De leur côté Nicolas et François sont allés vérifier que tout allait bien pour la voiture de Didier au Mont St Michel, puis faire sécher quelques vêtements trop mouillés la veille. Sans nous en rendre compte, en raison de notre acharnement à avancer, et du peu de pauses que nous nous accordons, nous avançons vite, si bien que nous arrivons bientôt en vue d’Ancteville. Le manoir n’est pas compliqué à trouver, et nous y sommes attendus pour un cocktail d’accueil à 18h : nous aurons donc une heure pour nous remettre de nos émotions, quitter nos chaussures détrempées, etc., quelle joie rien que d’y penser ! Nous terminons comme toujours sur quelques voies goudronnées. Isabelle peine, à l’arrière du groupe, ses ampoules lui font mal. Soline et Elise, qui commence à avoir mal à la cheville elle aussi, la précèdent, mais pas de beaucoup. Didier et Sylvain sont, comme souvent, ceux qui endurent le mieux l’effort.
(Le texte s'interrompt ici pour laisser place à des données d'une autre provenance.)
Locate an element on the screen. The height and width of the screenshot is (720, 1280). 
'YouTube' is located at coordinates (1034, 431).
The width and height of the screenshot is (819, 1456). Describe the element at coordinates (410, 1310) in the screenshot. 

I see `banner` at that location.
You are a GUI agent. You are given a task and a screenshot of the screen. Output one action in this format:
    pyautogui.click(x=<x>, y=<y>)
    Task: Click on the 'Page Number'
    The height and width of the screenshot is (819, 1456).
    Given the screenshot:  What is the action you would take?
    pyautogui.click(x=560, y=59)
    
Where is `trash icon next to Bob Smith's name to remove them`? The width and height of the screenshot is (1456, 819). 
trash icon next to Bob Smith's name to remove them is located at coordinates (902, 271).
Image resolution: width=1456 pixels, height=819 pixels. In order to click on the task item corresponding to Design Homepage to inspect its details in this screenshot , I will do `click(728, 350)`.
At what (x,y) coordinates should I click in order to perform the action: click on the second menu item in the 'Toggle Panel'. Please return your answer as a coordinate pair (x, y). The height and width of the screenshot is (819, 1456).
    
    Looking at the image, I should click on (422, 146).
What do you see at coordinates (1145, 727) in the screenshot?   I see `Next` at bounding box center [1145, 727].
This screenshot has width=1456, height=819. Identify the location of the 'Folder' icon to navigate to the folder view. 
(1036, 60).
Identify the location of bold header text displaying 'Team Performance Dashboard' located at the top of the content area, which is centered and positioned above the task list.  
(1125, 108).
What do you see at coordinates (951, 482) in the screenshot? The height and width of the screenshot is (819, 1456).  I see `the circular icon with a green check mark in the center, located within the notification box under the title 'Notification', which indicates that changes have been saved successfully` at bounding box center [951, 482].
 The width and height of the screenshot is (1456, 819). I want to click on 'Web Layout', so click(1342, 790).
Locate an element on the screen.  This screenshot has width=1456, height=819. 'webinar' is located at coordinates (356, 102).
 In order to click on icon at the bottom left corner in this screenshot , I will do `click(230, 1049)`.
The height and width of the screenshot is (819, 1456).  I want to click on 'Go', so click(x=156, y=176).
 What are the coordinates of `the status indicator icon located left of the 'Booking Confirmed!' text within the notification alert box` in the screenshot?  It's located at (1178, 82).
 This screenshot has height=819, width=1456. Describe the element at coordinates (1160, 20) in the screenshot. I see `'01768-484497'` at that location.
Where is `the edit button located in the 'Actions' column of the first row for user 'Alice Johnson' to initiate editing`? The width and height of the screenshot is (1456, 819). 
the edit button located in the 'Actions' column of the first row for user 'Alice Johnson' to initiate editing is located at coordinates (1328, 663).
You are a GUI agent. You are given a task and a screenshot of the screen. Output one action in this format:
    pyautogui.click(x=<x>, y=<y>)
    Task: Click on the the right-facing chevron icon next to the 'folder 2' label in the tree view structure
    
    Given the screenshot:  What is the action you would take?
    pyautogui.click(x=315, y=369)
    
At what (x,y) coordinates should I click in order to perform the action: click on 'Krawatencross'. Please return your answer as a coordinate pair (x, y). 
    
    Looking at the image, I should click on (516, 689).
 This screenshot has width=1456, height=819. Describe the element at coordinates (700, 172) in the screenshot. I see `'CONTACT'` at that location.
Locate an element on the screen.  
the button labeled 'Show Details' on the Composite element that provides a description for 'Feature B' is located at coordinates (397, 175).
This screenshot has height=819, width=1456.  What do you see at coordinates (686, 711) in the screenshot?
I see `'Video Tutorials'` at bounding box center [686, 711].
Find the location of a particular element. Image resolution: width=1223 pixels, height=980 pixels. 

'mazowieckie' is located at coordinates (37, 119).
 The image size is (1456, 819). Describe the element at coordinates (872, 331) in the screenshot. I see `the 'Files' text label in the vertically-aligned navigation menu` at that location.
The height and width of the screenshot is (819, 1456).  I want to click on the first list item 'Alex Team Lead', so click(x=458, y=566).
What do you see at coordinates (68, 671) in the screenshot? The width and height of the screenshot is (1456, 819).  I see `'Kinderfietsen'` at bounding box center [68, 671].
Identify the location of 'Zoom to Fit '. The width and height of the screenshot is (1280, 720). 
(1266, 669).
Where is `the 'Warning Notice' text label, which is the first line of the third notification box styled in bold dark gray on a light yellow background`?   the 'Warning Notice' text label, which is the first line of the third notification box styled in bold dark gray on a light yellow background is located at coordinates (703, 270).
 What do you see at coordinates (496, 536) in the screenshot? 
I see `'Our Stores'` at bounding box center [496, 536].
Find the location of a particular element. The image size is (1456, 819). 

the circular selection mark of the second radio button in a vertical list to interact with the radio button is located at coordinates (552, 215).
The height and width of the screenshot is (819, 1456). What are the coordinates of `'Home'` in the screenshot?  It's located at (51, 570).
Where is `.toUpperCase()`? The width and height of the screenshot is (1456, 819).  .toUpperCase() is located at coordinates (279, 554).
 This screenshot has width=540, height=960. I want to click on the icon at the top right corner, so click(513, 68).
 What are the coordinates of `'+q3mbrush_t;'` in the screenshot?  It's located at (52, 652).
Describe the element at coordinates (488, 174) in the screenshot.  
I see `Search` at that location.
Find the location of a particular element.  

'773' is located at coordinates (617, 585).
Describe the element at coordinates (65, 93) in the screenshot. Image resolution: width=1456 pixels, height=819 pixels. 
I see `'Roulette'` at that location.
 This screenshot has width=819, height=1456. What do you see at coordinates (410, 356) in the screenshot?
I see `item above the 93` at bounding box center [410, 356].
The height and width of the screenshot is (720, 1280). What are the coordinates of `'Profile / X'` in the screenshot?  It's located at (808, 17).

Nous voici enfin devant le panneau d’entrée du domaine du Manoir de la Foulerie qui nous accueille gracieusement ce soir : Michel et Sylvie ENOUF nous mettent en effet à disposition des caravanes pour y passer la nuit au chaud et au sec, avec tout le confort juste à côté, ce sera un vrai bonheur ! Nous traversons l’entrée et nous nous dirigeons vers la réception afin d’y être accueillis par le cuisinier de la crêperie du Manoir : un monsieur très actif et dynamique qui nous salue avec entrain, nous annonçant ce qui est prévu pour nous souhaiter la bienvenue : visite de M. le Maire, présence d’un journaliste, et surtout cocktail de bienvenue préparé par ses soins à la demande de M. ENOUF, dans le salon du magnifique Manoir qui domine la cour principale ! Petits canapés au boudin de Normandie, et dégustation d’une boisson nommée « Grand Bleu » sont au programme, hmmm… Nous tombons de fatigue, mais nous sommes touchés de tant d’attention ! Ceci dit, aïe, si le journaliste vient à 18h, nous devons rester en tenue jusqu’à ce moment-là… et garder nos chaussures !? Mais devant tant de gentillesse, nous acceptons rapidement cet effort. En attendant le maître des lieux, on nous installe dans la salle de la crêperie, et le cuisinier nous apporte de quoi nous rafraîchir, des boissons chaudes, etc. Nous sommes là comme des rois, nous qui apprenons chaque jour l’humilité (oui, et l’humidité aussi, il vaut mieux en rire !). Nous prévenons François et Nicolas afin qu’ils ne soient pas en retard pour la petite réception, et nous prenons enfin un vrai moment de détente et de repos… Elise, épuisée physiquement et moralement après l’épreuve de la journée, tombe de sommeil sur la table.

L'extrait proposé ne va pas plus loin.